__WHAT TO DO__:
Line by line, transcribe all of the entries exactly.

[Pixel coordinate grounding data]
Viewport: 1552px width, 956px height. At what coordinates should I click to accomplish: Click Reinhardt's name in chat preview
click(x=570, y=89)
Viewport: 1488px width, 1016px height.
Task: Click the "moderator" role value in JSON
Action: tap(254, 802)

__TASK ANSWER__:
Viewport: 1552px width, 956px height. At what coordinates should I click to accomplish: Click Reinhardt's name in chat preview
click(x=570, y=89)
Viewport: 1488px width, 1016px height.
Task: Click the "moderator" role value in JSON
Action: tap(254, 802)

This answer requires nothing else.